Why does time fly when we’re having fun? Our sense of time may be the most basic foundation for all of our experience, but it’s an unsteady and subjective one, expanding and contracting, speeding up and slowing down. Emotions, music, everything in our surroundings, and shifts in our attention, all have the power to change how we perceive of time.

Last month in Nature Neuroscience, a trio of researchers at the Weizmann Institute of Science in Israel presented some important new insights into what impacts our experience of time. They found time perception is connected to two things: 1. The mechanism that helps us learn through rewards and punishments; and 2. Our expectations about what will happen next.

“Everyone knows the saying that ‘time flies when you’re having fun,’” said Sam Gershman, a cognitive neuroscientist at Harvard University who was not involved in the study. “But the full story might be more nuanced: Time flies when you’re having more fun than you expected.”

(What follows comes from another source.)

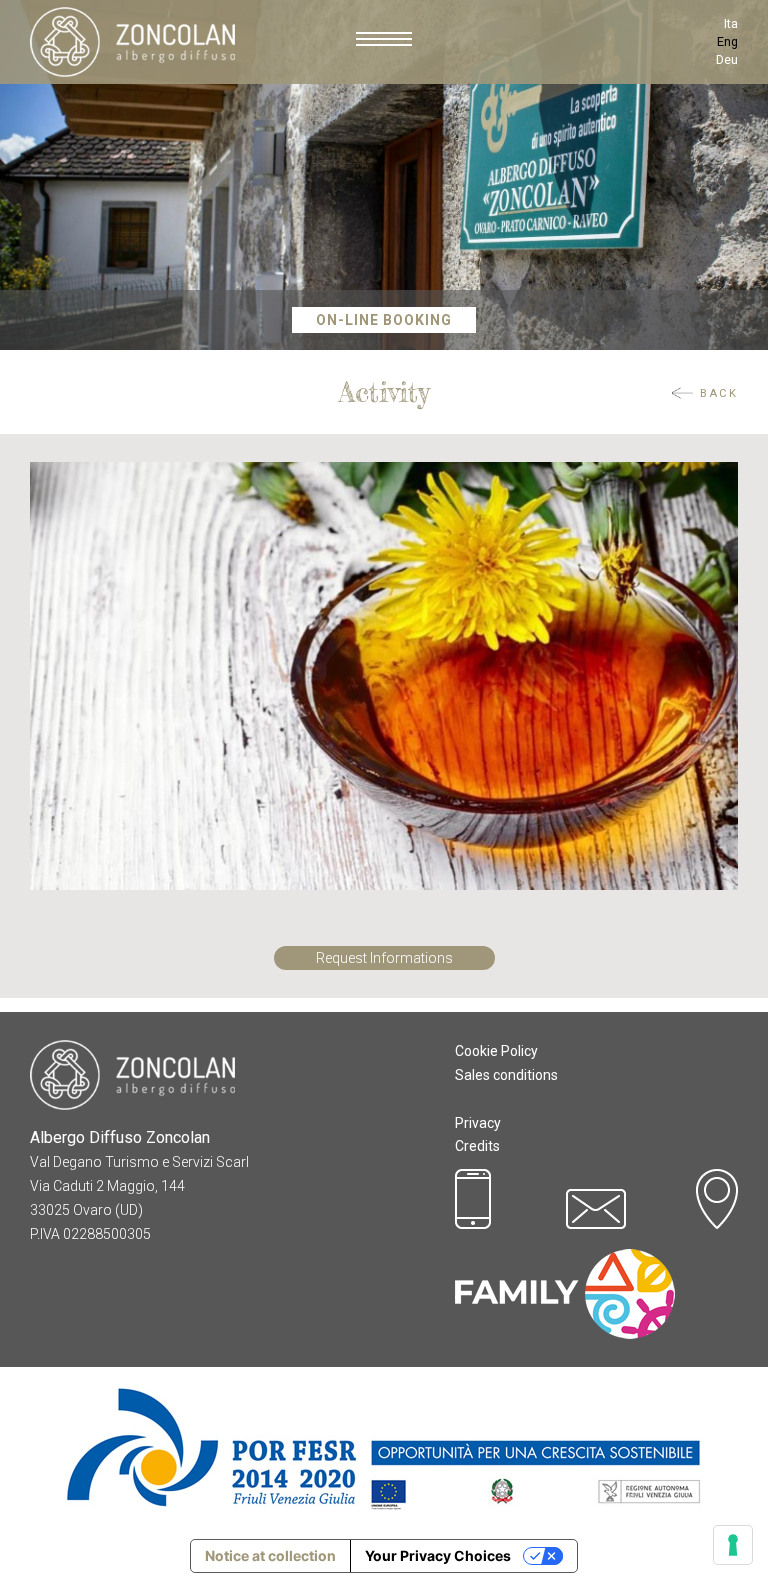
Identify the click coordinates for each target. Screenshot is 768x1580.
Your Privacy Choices (438, 1555)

“Time” doesn’t mean just one thing to the brain. Different brain regions rely on varied neural mechanisms to track its passage, and the mechanisms that govern our experience seem to change from one situation to the next. But decades of research suggest that the neurotransmitter dopamine plays a critical role in how we perceive time. Dopamine’s association with time perception is intriguing, in part because the neurotransmitter is better known for its function in reward and reinforcement learning processes. When we receive an unexpected reward, we experience a rush of the chemical, which teaches us to continue pursuing that behavior in the future.

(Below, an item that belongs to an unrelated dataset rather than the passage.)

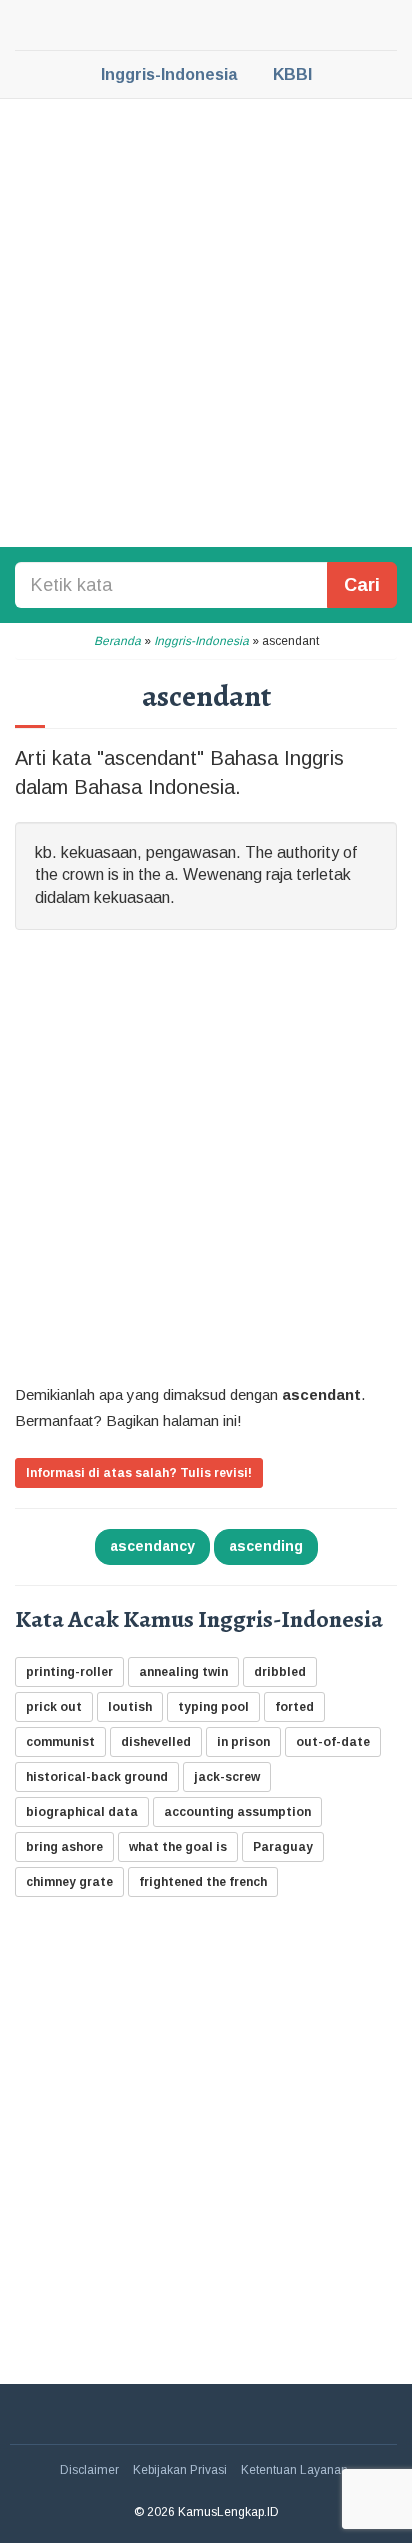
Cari (362, 585)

It’s likely more than a coincidence that dopamine is so fundamental to both time perception and learning processes. Learning itself is basically the association of a behavior with its outcome, and therefore requires the linking of one event with another in time. 

When something unexpected but good happened — a “positive prediction error,” as researchers called it — the stimulus seemed to last longer. The unwelcome surprises of negative prediction errors made those experiences seem shorter. It basically tells us that our perception of time is going to be systematically biased by how surprised we are about outcomes.

The team showed that this pattern held quantitatively, with greater prediction errors correlating with greater distortions of perceived time. If humans stretch or contract their experience of time in response to signals, this might also alter their perceptions of how close or far apart certain actions and outcomes are — which could in turn influence how quickly those associations are learned.

There is still a lot to learn about the nature of how we experience time and the bidirectionality of learning, experience, and surprise.